PAUL Mas is a wine business that in 10 short years has become one of the most successful in France – despite being based in a region where most growers struggle even to survive.
It’s a remarkable achievement. Jean-Claude Mas founded his company in January 2000, just after he took over 35 hectares of family vineyard near Pézenas in the sunny heart of the Languedoc, where his father Paul, now 84, after whom Jean-Claude named the business, still lives.
He now owns several estates dotted around the Mediterranean coastal regions of France – a total of around 220 hectares of vines. He also buys grapes on long-term contract deals from 80 other grape growers, who between them farm a further 800 hectares.
And we can’t get enough of his wine. Around 96% of all he makes is exported. The UK is one of his three biggest markets. His wine can be found in Asda, The Co-op, Tesco and Waitrose and it’s one of Majestic’s bestselling brands – they stock no fewer than 14 Paul Mas wines.
“The South of France is the New World of the Old World,” says Brigitte Barreiro, the marketing manager of Paul Mas estates. She may be repeating a company mantra, but these are no empty words. She knows what she’s talking about. Before coming to the Languedoc, she worked for Trapiche, one of Argentina’s biggest and best wine producers.
“We can blend and do things that are not possible in other regions,” she says – the benefit of the light touch of the Vin de Pays rules (now properly known as IGP). With 25 grape varieties to choose from and a huge number of vineyard sites, Jean Claude can play with flavours to his heart’s content.
His aim, insists Brigitte, “is to give the consumer what they like – good wine at a fair price.” Which means, of course, a lot of hard work.
“Jean Claude is amazing. He’s never still. He says we must never rest on our laurels.”
One of his tasks is to taste and check personally every blend before bottling and he gathers all the contracted growers together twice a year to taste and discuss together the wines the estate has made from their grapes.
There are eight ranges of Paul Mas wines, anything and everything from simple, fruity, highly-appealing varietals to sophisticated single estate blends. In fact, I had no idea quite how many wines they made until I began to research this article and went to their headquarters at the Domaine Nicole near Montagnac.
If any one wine typifies the Paul Mas approach it’s the wonderfully self-deprecatory Arrogant Frog brand that Jean-Claude launched in 2004 (available in some Tesco stores). Irreverent, self-confident and approachable, it’s underpinned by uncompromisingly high standards.
The same high standards govern the company’s commitment to sustainability. In many cases “sustainable viticulture” means little more than trying to cut the cost of expensive sprays by using them only in emergency.
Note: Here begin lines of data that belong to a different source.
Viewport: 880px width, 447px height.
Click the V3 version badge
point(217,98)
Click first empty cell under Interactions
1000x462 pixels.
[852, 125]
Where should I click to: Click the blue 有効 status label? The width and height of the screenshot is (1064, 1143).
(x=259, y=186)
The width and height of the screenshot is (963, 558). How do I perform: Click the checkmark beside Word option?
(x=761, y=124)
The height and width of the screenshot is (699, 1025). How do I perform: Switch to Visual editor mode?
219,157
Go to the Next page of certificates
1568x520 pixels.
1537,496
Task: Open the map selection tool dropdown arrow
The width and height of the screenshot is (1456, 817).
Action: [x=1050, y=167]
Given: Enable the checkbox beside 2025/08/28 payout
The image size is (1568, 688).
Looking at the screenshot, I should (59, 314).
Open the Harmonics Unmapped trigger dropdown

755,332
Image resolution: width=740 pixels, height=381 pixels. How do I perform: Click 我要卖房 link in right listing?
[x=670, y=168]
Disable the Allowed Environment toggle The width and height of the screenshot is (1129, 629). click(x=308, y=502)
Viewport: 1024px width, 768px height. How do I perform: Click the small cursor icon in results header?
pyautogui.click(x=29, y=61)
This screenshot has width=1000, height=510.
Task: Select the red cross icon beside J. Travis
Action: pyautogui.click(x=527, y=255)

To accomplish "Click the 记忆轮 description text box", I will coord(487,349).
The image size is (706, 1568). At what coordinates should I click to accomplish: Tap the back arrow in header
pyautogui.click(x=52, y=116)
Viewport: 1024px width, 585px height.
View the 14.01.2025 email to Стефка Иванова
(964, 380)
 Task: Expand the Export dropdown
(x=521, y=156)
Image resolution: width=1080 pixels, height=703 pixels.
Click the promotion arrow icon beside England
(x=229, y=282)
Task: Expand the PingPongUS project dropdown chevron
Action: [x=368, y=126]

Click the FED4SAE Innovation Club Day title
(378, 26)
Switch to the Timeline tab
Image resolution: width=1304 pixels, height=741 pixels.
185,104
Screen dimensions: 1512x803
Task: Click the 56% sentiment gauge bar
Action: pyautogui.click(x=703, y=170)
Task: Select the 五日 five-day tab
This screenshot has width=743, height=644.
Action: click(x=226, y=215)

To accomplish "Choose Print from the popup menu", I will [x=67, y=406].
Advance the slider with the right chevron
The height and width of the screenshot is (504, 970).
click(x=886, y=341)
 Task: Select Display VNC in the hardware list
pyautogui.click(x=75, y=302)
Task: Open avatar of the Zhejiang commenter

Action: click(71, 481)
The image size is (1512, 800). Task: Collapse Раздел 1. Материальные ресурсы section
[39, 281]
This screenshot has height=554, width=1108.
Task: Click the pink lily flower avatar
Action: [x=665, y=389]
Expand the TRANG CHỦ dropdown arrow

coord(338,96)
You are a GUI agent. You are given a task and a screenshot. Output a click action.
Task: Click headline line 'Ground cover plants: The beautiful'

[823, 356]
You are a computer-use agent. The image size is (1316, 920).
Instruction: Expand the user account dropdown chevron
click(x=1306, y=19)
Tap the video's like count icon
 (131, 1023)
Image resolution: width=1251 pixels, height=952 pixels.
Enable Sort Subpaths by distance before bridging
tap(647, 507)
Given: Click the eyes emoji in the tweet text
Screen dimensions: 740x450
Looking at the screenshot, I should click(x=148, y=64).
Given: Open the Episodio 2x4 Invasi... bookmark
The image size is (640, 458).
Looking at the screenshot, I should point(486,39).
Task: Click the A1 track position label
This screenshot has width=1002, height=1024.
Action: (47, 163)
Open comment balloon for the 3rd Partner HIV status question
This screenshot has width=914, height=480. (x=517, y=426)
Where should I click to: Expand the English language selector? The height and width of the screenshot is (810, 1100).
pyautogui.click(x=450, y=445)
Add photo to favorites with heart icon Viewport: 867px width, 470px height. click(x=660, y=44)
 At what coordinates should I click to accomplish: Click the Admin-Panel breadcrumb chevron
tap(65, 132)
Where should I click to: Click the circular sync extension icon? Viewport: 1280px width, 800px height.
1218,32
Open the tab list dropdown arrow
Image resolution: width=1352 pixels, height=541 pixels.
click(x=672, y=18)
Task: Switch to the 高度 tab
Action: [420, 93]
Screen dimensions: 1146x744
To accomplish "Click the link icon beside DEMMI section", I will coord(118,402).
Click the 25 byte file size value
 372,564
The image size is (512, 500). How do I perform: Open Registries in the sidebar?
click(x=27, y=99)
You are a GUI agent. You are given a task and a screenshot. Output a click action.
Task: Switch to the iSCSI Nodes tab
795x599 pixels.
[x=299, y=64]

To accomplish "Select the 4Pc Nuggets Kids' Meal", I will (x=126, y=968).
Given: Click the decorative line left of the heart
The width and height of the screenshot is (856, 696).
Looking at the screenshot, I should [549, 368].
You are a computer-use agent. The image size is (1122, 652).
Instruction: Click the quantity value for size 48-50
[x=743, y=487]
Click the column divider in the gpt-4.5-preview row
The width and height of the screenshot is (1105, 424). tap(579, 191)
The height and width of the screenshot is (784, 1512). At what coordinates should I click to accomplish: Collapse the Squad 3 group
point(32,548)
Organic viticulture is more demanding. As Brigitte admits, it raises costs by about 25% simply because it’s labour-intensive. You have to remove weeds by ploughing rather than by applying a weed-killer.
But organic viticulture only goes so far. Some certifying bodies are only interested in what treatments are used – or not – in the vineyard, argues Brigitte. “They don’t check the health of the soil, like we do here.”
She says that Jean-Claude is unimpressed by the quality of some organic wines on the market and insists that his estates can work to higher standards.
“Our aim is to recreate life in our soils,” she continues. “We practise a kind of biodynamics, but it’s supported by science and innovation rather than by playing music to the vines.”
This means that you’ll probably not find any buried cow horns full of dung on a Paul Mas Estate to be dug up and used later as a homeopathic spray, but you will find lots of excellent organic manure and small, light Japanese tractors that compact the soil far less than heavier, conventional models. Putting life back into soil that has been abused by agrochemicals takes time and patience. Jean-Claude Mas is in it for the long haul.
But results are already promising. The quality of wine from their sizeable (40 hectare) and fully organic Mas des Tannes Estate, next door to the Domaine Nicole at Montagnac, is impressive, but so is the “emblem wine” of the estate Château Paul Mas, Clos des Mures (a delightfully posh French way of saying “bramble patch”).
It’s a blend of Syrah (Shiraz) with a little Grenache and Mourvèdre aged in barrels for 10 months. A creamy, complex red wine combining deep black cherry and licorice flavours, it has a lingering, salty, mineral finish.
It’s not in the supermarkets, but fairly easily available from a number of independent merchants including Oldbutcherswinecellar.co.uk and will set you back £12.50. Pretty good, I say.
It delivers exactly what the Paul Mas motto proclaims: Luxe Rural – the spirit of the French countryside in a bottle. It’s an affordable luxury, a wine made first and foremost to be enjoyed rather than to be admired.